1

Background

If this seems like a question with incomplete information, it is. That's because it has to do with a large project that uses Azure to automatically provision and scale and downscale a large amount of VMs, that was handed over to us by a third party, and we're having trouble understanding some issues. But I'll try my best to explain

We are using python's Azure SDK to launch Azure VMs, to kill them etc. See this code used in the method that launches azure vms:

    #Get VMs info. do it via minimum calls to speed up things
    started_on = time.time()
    while True:
        try:
            time.sleep(5)
            vm = compute_client.virtual_machines.get(self.resource_group, vm_name)
            break

Problem

Sometimes when we run this command, we get this error:

aioc.logic.connectors.azure:2017-08-17 08:39:45,709 | ERROR | Stop waiting for VM auto-acfinH-25 to finish
Traceback (most recent call last):
  File "/home/aioc/aioc/aioc/logic/connectors/azure.py", line 126, in start
    vm = compute_client.virtual_machines.get(self.resource_group, vm_name)
  File "/home/aioc/venv/lib/python3.4/site-packages/azure/mgmt/compute/compute/v2016_04_30_preview/operations/virtual_machines_operations.py", line 369, in get
    raise exp
msrestazure.azure_exceptions.CloudError: Azure Error: ResourceNotFound
Message: The Resource 'Microsoft.Compute/virtualMachines/auto-acfinH-25' under resource group 'AIOCBot' was not found.
aioc.logic.main_controller_logic:2017-08-17 08:39:45,978 | ERROR | An error occurred while checking Vm with id '599553cdc1462e3a828c66da' machine id '328'
Traceback (most recent call last):
  File "/home/aioc/aioc/aioc/logic/main_controller_logic.py", line 41, in run_vm_controller
    started_vms = vmc.start(vm.machine_type, 1)
  File "/home/aioc/aioc/aioc/logic/connectors/azure.py", line 135, in start
    vm_net_interface = network_client.network_interfaces.get(self.resource_group, vm_name)
  File "/home/aioc/venv/lib/python3.4/site-packages/azure/mgmt/network/v2017_03_01/operations/network_interfaces_operations.py", line 171, in get
    raise exp
msrestazure.azure_exceptions.CloudError: Azure Error: ResourceNotFound

Upon investigation, it turns out this is happening b/c our resources at azure have maxed out (?). The way to solve this problem is by purging the said resources by using this method:

def cleanup_all(self):
    """
    Clean up all auto-created resources
    """
    compute_client = ComputeManagementClient(self.credentials, self.subscription_id)
    network_client = NetworkManagementClient(self.credentials, self.subscription_id)
    resource_client = ResourceManagementClient(self.credentials, self.subscription_id)

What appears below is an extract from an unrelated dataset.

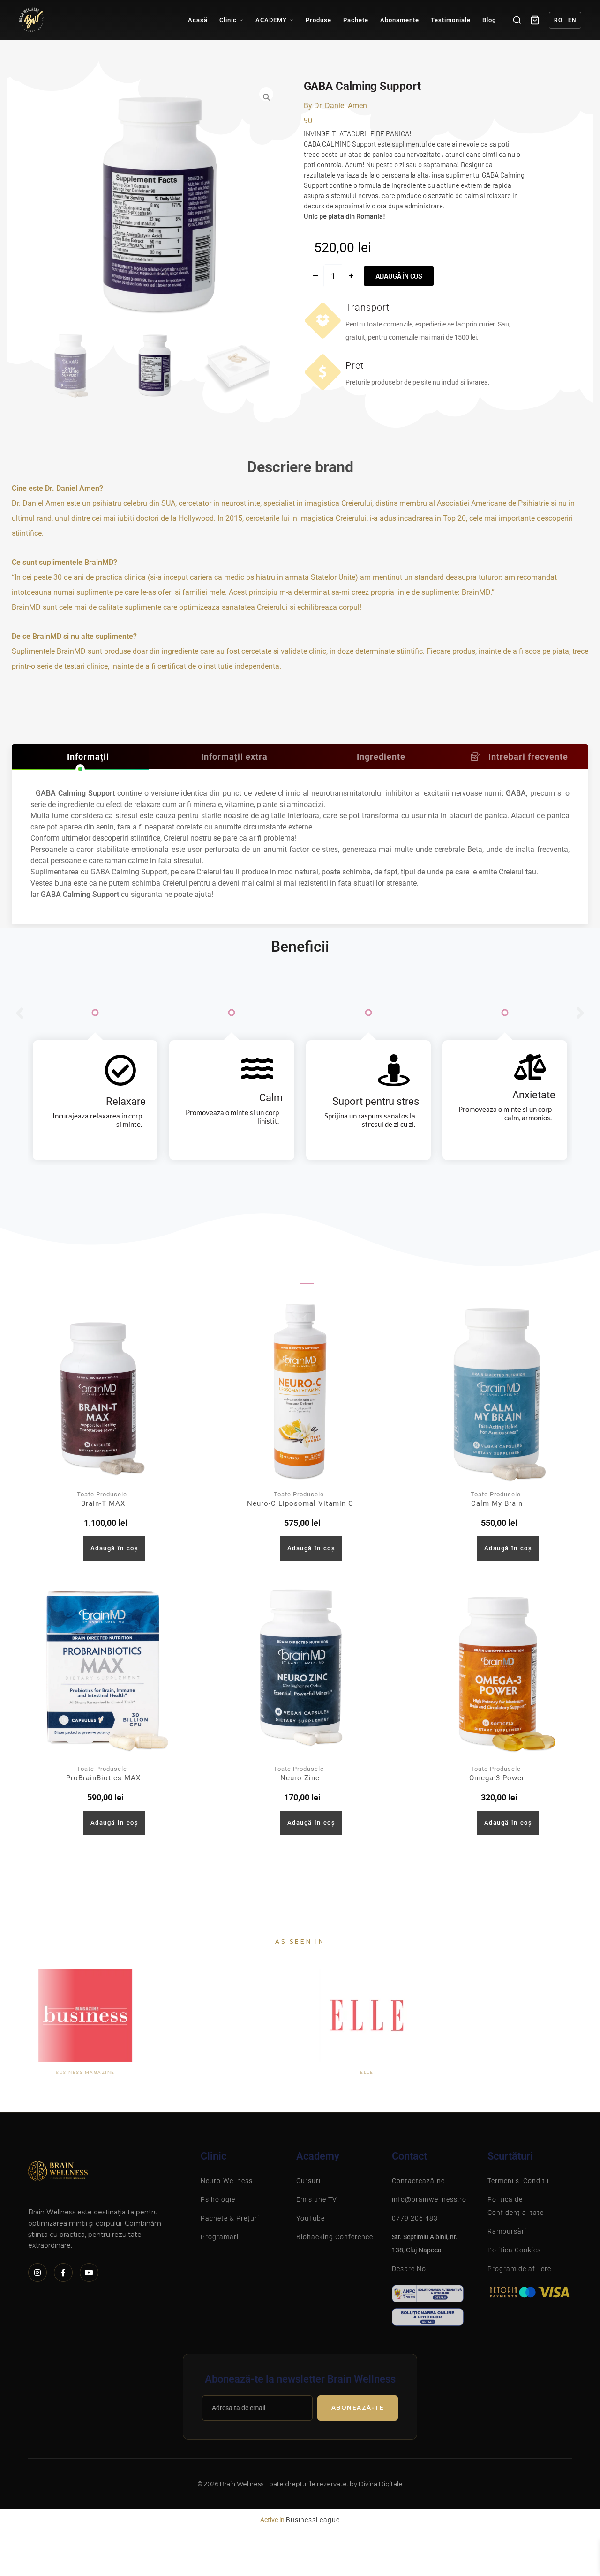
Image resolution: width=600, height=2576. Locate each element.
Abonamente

    l = resource_client.resources.list()
    for r in [r for r in l if r.name.startswith('auto-')]:
        try:
            if 'publicIPAddresses' in r.type:
                rs = network_client.public_ip_addresses.delete(self.resource_group, r.name)
                rs.wait()
            elif 'Microsoft.Network' in r.type: 
                rs = network_client.network_interfaces.delete(self.resource_group, r.name)
                rs.wait()
            elif 'Microsoft.Compute/virtualMachines' in r.type:
                rs = compute_client.virtual_machines.delete(self.resource_group, r.name)
                rs.wait()
        except:
            log.warn("Failed to stop resource: %s with type: %s", r.name, r.type, exc_info=1)

Which is all awesome. However, for business reasons we cannot simply - create a cron job that runs this commands on a regular interval - cannot run it in any automated fashion b/c it affects many different environments at once (ie prod/demo/stage/dev) which is too big a side affect to be fathomable.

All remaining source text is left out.